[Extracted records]
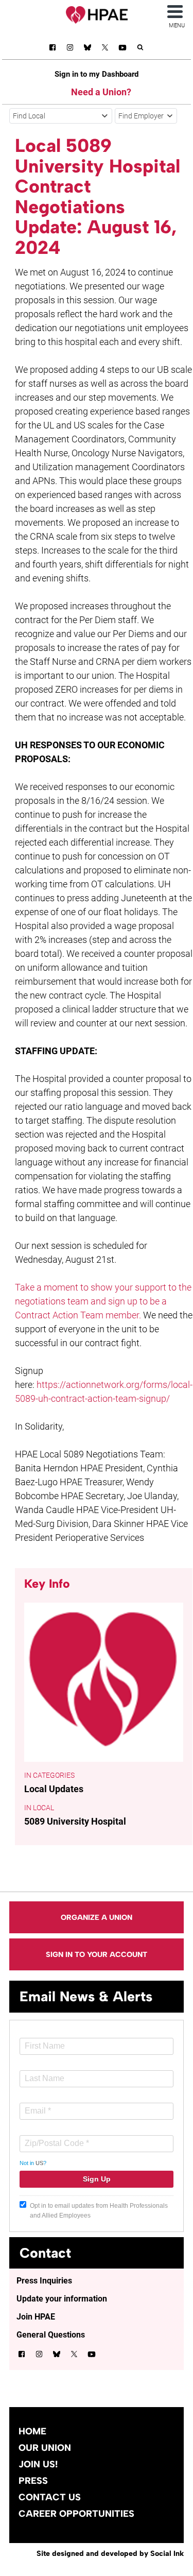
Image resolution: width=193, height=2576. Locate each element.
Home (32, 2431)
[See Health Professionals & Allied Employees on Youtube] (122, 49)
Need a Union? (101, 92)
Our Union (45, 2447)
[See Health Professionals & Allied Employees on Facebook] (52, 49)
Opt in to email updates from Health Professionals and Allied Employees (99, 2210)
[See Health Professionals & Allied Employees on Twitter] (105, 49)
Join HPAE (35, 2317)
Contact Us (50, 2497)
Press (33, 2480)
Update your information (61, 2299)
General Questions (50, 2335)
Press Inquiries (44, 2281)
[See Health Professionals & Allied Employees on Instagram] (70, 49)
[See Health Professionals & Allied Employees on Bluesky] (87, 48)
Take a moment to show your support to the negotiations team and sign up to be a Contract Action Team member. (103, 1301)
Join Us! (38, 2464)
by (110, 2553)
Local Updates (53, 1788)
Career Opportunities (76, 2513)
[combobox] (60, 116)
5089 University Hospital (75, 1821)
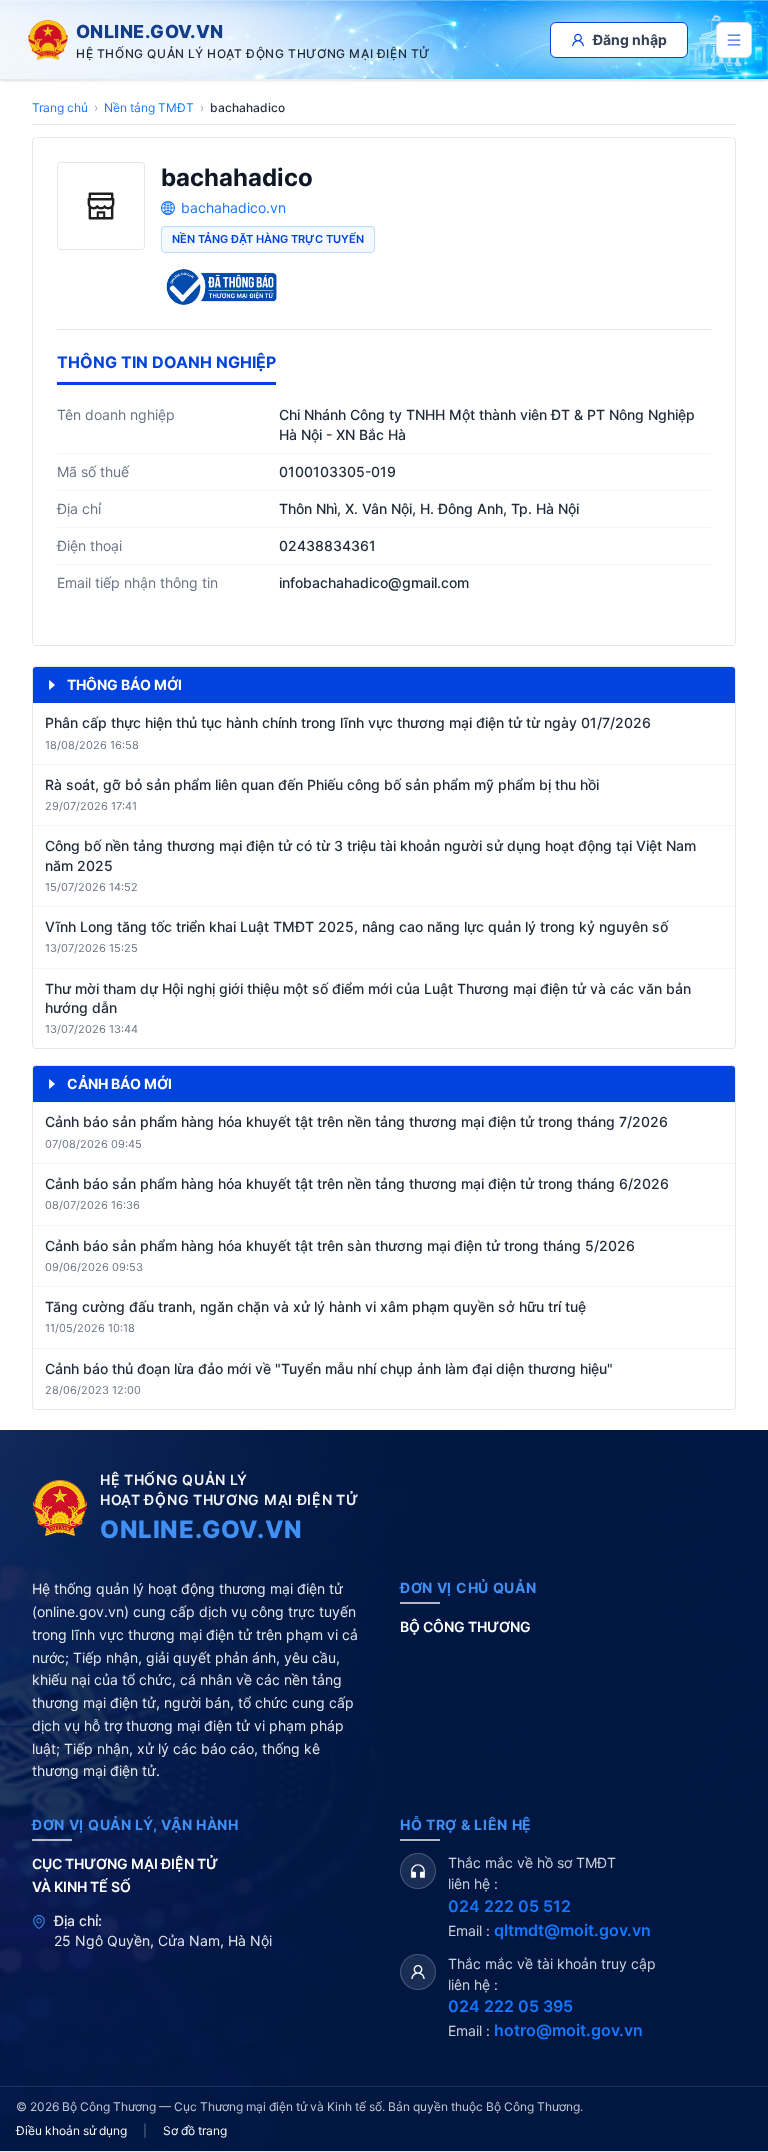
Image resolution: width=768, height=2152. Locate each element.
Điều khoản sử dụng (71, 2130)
---
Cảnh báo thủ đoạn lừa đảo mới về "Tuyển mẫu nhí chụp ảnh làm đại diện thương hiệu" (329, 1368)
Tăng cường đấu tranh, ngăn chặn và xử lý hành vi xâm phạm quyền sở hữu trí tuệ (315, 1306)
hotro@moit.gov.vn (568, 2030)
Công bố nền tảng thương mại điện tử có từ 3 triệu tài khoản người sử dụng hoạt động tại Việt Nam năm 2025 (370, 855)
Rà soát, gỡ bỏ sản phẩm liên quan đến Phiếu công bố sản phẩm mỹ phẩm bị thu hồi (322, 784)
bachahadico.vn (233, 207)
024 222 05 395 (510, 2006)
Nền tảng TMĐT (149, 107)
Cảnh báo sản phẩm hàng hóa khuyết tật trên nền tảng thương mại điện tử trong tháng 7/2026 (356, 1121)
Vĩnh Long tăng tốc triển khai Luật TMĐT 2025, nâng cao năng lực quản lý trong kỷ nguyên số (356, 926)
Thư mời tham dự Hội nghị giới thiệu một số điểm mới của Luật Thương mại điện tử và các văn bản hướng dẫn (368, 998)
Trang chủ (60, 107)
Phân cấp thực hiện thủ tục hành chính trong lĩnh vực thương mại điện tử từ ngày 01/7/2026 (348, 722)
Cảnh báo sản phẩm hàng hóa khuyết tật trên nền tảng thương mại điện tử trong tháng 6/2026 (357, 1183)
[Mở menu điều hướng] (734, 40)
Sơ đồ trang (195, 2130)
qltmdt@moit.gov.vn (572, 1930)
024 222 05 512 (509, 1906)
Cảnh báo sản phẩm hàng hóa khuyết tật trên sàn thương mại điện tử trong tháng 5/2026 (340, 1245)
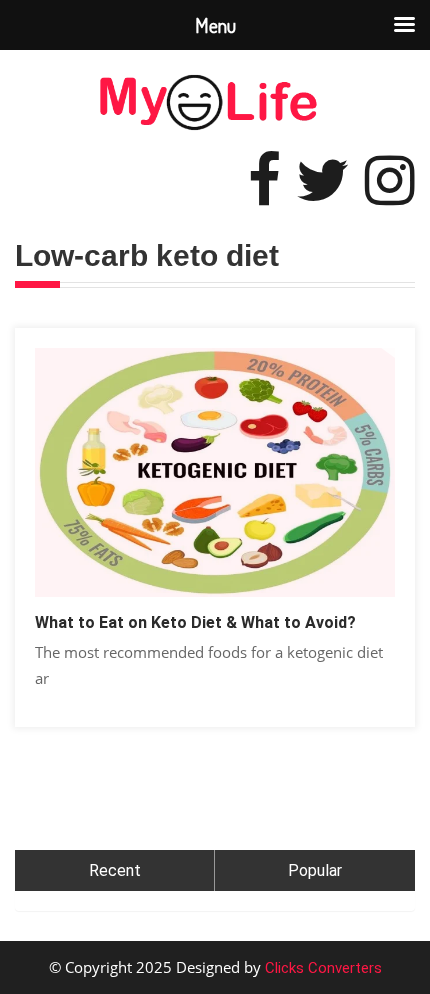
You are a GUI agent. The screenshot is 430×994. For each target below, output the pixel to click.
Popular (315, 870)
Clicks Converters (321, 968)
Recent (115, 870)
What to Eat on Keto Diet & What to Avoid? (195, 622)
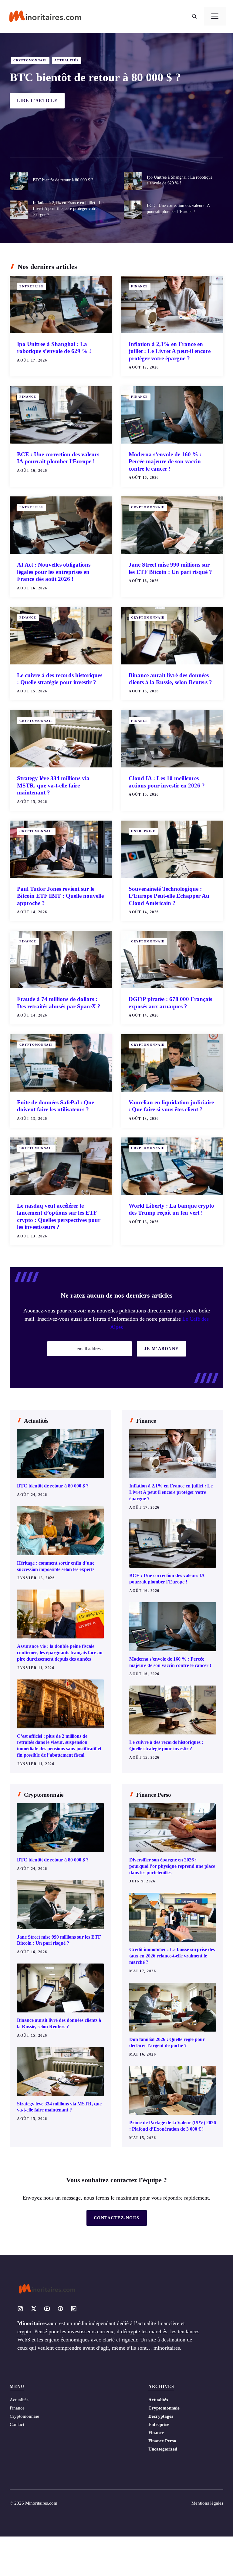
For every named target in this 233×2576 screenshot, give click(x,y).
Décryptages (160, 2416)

**Problem**
Print exactly the lines above, between the one holding "Image resolution: width=193, height=2576." and the one holding "Join HPAE (35, 2317)", inclusive, and nothing besides.

**Answer below**
Image resolution: width=193, height=2576. Locate each element.
Home (32, 2431)
[See Health Professionals & Allied Employees on Youtube] (122, 49)
Need a Union? (101, 92)
Our Union (45, 2447)
[See Health Professionals & Allied Employees on Facebook] (52, 49)
Opt in to email updates from Health Professionals and Allied Employees (99, 2210)
[See Health Professionals & Allied Employees on Twitter] (105, 49)
Join HPAE (35, 2317)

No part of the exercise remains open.